[Life of John Milton by Richard Garnett]@TWC D-Link bookLife of John Milton CHAPTER VI 18/33
He still had to run the gauntlet of the Serjeant-at-Arms, who at some period unknown arrested him as obnoxious to the resolution of June 16th, and detained him, charging exorbitant fees, until compelled to abate his demands by the Commons' resolution of December 15th.
Milton relinquished his house in Westminster, and formed a temporary refuge on the north side of Holborn. His nerves were shaken; he started in his broken sleep with the apprehension and bewilderment natural to one for whom, physically and politically, all had become darkness. His condition, in sooth, was one of well-nigh unmitigated misfortune, and his bearing up against it is not more of a proof of stoic fortitude than of innate cheerfulness.

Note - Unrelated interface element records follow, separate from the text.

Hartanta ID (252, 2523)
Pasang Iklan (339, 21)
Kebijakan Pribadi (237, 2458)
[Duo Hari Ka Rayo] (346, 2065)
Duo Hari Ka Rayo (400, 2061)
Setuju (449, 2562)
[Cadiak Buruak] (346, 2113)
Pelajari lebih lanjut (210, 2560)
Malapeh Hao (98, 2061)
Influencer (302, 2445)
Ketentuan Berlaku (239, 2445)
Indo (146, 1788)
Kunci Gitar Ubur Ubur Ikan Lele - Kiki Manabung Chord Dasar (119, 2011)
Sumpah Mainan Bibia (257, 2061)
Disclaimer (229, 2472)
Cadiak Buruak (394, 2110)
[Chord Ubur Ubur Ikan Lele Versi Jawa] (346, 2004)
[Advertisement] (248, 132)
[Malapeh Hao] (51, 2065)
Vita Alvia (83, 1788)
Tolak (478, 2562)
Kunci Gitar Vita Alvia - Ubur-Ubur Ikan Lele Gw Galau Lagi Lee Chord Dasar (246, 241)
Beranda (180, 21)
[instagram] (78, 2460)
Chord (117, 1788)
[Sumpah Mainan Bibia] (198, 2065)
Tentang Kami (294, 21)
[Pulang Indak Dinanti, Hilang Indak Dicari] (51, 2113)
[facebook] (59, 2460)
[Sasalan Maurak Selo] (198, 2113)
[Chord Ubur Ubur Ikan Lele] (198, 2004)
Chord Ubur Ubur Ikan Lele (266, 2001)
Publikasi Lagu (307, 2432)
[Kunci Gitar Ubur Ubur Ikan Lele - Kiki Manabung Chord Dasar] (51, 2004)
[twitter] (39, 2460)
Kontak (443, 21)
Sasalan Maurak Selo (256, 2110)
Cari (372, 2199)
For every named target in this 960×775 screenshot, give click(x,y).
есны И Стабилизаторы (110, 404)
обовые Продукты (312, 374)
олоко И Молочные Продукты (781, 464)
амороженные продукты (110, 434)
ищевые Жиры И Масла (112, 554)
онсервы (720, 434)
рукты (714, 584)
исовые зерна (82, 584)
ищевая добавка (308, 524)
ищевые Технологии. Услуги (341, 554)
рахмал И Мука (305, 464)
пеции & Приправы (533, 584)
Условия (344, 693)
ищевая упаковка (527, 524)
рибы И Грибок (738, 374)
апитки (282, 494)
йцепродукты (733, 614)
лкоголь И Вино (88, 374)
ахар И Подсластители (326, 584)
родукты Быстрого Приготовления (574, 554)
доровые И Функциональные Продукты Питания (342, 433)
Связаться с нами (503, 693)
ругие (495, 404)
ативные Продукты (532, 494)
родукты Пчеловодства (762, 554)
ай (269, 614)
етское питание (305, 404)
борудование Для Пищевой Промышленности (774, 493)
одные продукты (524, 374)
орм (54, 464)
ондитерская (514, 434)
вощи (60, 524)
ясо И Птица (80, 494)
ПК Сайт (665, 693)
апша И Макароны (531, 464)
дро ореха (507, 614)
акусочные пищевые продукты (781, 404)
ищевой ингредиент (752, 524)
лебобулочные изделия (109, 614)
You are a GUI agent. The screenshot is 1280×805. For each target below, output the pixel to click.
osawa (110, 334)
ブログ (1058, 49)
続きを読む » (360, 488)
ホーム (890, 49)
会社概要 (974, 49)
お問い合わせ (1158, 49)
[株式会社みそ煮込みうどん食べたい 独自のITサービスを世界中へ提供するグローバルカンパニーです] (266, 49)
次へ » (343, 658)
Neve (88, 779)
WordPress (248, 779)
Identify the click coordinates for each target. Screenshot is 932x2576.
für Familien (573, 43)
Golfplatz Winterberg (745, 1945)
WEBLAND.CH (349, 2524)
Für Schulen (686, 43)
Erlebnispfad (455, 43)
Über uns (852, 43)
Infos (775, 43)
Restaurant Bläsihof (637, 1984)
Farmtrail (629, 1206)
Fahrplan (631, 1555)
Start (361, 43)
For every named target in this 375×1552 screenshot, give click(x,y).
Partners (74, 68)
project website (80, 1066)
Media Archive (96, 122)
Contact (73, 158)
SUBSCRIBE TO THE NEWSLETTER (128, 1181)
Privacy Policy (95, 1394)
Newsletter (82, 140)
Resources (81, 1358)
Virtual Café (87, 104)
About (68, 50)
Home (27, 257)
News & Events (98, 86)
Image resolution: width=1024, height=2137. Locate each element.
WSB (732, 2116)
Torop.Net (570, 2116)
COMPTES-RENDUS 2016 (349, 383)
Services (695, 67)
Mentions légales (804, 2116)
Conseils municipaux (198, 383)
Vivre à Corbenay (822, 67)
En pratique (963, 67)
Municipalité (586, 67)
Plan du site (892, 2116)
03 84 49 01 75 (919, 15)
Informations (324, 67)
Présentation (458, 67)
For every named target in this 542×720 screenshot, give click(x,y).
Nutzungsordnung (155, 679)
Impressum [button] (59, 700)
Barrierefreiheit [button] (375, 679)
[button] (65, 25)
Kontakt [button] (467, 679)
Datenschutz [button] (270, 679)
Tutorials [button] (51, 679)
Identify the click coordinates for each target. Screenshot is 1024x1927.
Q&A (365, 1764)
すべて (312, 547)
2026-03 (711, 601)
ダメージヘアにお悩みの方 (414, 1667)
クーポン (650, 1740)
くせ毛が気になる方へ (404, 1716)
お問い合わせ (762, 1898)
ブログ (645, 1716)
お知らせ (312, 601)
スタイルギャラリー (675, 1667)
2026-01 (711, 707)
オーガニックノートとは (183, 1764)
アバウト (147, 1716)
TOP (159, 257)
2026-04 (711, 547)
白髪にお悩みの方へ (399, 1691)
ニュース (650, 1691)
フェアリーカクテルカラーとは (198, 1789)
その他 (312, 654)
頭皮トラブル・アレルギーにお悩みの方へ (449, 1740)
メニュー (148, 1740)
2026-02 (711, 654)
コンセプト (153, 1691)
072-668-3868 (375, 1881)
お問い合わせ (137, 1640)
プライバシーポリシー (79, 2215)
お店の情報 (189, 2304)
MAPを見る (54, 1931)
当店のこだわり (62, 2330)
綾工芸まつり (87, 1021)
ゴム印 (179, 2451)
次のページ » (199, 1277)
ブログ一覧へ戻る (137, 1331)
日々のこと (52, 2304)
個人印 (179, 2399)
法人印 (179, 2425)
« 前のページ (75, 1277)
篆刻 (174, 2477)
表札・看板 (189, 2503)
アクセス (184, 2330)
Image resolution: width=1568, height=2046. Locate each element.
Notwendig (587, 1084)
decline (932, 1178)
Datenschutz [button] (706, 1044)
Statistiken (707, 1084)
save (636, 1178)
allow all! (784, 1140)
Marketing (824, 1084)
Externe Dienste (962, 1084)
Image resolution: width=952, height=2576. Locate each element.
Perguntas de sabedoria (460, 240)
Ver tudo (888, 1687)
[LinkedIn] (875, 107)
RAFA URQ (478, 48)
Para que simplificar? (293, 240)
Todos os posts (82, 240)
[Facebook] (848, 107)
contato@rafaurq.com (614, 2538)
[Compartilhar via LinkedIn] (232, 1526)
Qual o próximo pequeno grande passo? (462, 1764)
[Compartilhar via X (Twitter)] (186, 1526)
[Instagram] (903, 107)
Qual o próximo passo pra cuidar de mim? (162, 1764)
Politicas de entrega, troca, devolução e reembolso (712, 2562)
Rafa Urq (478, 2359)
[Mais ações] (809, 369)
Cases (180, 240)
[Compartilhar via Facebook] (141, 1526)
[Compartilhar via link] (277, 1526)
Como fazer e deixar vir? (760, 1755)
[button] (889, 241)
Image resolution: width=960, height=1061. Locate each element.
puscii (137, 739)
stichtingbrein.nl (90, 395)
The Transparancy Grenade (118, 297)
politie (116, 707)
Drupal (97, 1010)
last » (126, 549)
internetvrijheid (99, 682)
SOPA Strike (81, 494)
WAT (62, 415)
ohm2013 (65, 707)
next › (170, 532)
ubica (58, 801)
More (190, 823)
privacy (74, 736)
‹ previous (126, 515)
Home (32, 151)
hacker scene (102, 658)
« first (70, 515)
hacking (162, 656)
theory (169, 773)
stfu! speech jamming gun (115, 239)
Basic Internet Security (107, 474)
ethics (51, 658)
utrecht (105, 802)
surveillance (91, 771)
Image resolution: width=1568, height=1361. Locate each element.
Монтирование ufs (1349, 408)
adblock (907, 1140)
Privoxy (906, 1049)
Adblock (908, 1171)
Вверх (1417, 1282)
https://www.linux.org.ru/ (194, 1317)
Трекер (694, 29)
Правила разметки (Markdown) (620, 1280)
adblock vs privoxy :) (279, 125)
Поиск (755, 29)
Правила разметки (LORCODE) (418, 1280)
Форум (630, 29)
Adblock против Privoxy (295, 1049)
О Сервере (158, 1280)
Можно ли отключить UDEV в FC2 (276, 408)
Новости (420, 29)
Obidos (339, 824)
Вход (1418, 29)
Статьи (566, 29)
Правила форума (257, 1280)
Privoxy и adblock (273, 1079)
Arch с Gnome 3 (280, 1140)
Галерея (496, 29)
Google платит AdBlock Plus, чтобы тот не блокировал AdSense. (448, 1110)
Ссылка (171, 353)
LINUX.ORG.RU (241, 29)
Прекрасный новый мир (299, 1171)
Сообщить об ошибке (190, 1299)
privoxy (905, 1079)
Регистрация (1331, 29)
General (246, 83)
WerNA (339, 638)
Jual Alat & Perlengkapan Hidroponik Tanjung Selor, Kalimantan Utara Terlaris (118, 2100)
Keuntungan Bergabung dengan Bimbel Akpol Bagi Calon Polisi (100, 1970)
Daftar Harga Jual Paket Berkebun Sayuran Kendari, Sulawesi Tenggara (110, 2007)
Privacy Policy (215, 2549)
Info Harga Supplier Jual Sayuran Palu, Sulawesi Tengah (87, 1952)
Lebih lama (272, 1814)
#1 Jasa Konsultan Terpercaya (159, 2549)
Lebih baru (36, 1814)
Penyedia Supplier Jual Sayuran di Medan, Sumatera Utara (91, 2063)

His cause lost, his ideals in the dust, his enemies triumphant, his friends dead on the scaffold, or exiled, or imprisoned, his name infamous, his principles execrated, his property seriously impaired by the vicissitudes of the times.
He had been deprived of his appointment and salary as Latin Secretary, even before the Restoration: and he was now fleeced of two thousand pounds, invested in some kind of Government security, which was repudiated in spite of powerful intercession.
Another "great sum" is said by Phillips to have been lost "by mismanagement and want of good advice," whether at this precise time is uncertain.